Tuesday, June 16, 2009

Family is Family

I've heard it said that before we are born we know where we are headed. If that is true I wonder if we get a chance to pick the family we want or is it a random thing? I'm guessing you don't get to choose. My family is a little quirky some I don't like to claim but wonderful for the most part.

The common thread with humans is everyone has a family. We all start with a mom and dad. Who for some parents may only last moments but we all have a parental unit. It may be that our parents are adoptive, foster, grandparents or other guardians. A parental unit being our mother and father figure. It may even be that our mother and father figure are the same person but it still works out that we have a guide throughout the beginning of our lives. I had a great mom and a great step dad. He came later but he was a good one.

Some of us have siblings. I have five brothers and two sisters I claim as mine. I grew up with a little brother and an older sister. At 19 I gained a second older sister. She claims she picked us. A couple of years later I met my little brother and then next and then the next. All three little brothers came with the same biological father and a step mom. My oldest brother and I met when I was 27 only this one was from my mom and different father. All five brothers bring me great joy. My sisters can really be a challenge but they are keepers for sure. Maybe it's a girl thing for me.

Our extended family always felt close. When I was a kid my mom's family got together at least once a year. Usually our visits were in the summer or during school holiday breaks. Mom's brothers both lived in Utah and her parents were about half way. We'd make our way to see one or some and spend a week or more each time. We always had a blast doing it. Seeing them even once a year made me feel connected. My father's family (for my first 8 years) lived only a few minutes away and we saw them often. Once my grandmother died my uncle went into an assisted living home (he had down syndrome) and my grandfather got remarried and moved away. I didn't see any of them much once they moved.
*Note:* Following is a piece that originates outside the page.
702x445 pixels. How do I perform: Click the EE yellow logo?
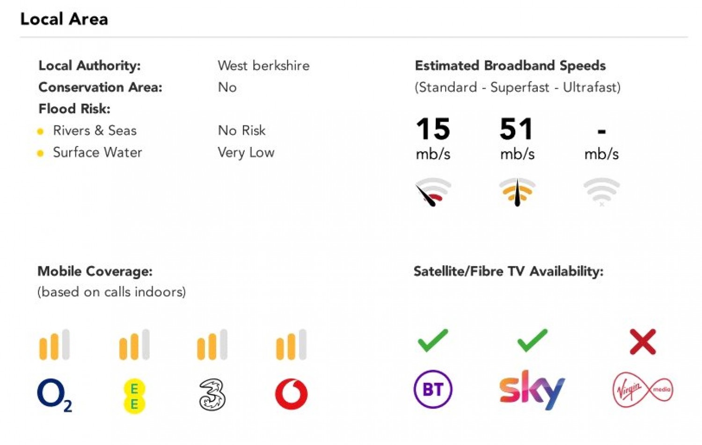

As my family aged and began our own families we didn't get together with the cousins as much. We had reunions and would make an effort to see each other when we could but it can be years between visits. We keep in contact through our parents and by cards or phone. Once we hit adulthood we all got so busy there just wasn't as much time. The sense of family we shared has been one through distance but never faded even when our contact with each other lessened.
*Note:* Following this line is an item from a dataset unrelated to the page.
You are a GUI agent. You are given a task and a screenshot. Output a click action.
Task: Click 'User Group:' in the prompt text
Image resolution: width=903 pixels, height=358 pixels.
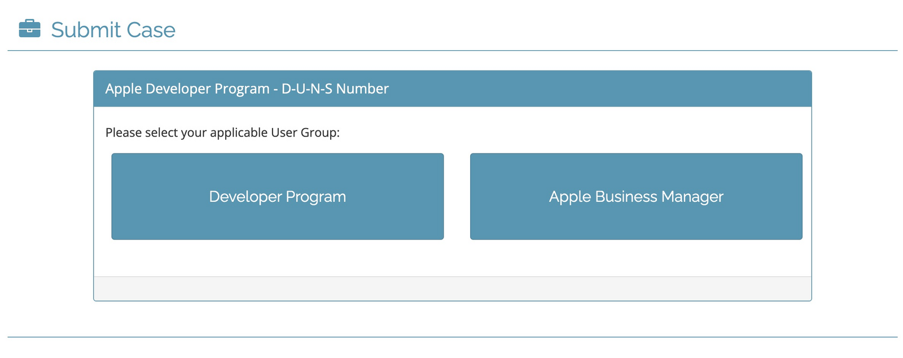pyautogui.click(x=305, y=132)
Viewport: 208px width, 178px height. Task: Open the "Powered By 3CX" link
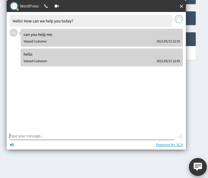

My siblings were scattering and starting their own lives and families. We manage to get together for holidays and birthdays whenever we could. The dynamics of my family with 4 of my 5 brothers having different one different parent, the one sister who has kept distant and one sister who was an addition with my step dad made getting us all in the same room at the same time a rarity. A rarity that has to date never occurred. Usually one or more of us is always missing. At my son's wedding we had all 5 boys in the same room. That was awesome. I keep hoping that we will one day all make it happen but it does not seem likely. Our children are forming the same kinds of bonds we had with our cousins. Their proximity makes it a little easier for most of them to get together. There is 1 out of state and 3 out of country which make visiting a little tougher.
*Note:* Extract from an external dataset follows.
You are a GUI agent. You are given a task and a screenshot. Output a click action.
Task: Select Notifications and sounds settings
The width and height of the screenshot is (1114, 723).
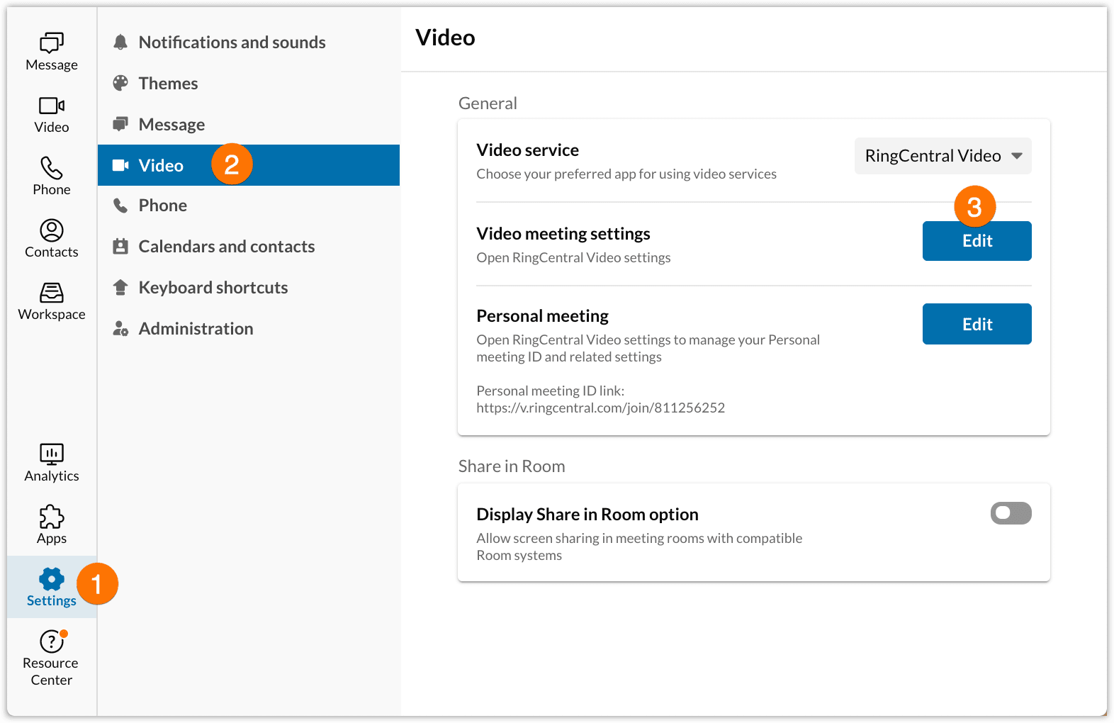coord(232,43)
I have witnessed people without living family or whose family is far away or whose family is so dysfunctional they chose to join other family groups. They either adopt the families of others or establish a tight knit a group of friends or co-workers they bond with. For a while my family was a part of an extended family unit of friends. My ex and I moved to Utah in 1986 we bonded with his cousins and my aunt & uncle. When we moved to Oklahoma in 1992, we bonded with old friends who had moved to Oklahoma as well. We did holidays, birthdays and special occasions together. It was great.

I understand how hard it is to keep close when you live far away. Thank goodness for the internet. We are so lucky today with a few keystrokes we can stay in touch with an exchange of words and photos. After finishing school in Oklahoma I found myself drawn back to my family in California. I wanted my children to know their grandparents before their grandparents were gone. I wanted my kids to know my brothers and sisters. I wanted them to know their cousins. We were successful but both my step dad and biological father passed since we returned but not before my kids got to know them. They hang out with cousins and have fun doing it.

Since returning to California I have made the effort to take my kids to see their father's parents and siblings. I never was able to connect with his siblings and his parents have made no effort to make a connection. The visits ended up being uncomfortable for my kids. They felt unwelcome. Their grandmother spent most of the time talking about how great her other grandchildren are and how spoiled they have become. I can't figure out why his family make no effort to get to know their own family. This feeling has been magnified since becoming a grandmother myself. They live about an hour away and never invite the kids to come over for holidays or birthdays. They don't even call for birthdays or holidays. I'm not sure if it is because my ex is an ex or if they are just so dysfunctional on their own. The only thing I do know is that they are missing out. My children would only enhance their lives.

The truth is family is family. You can't pick them but you can make the best of the ones you got.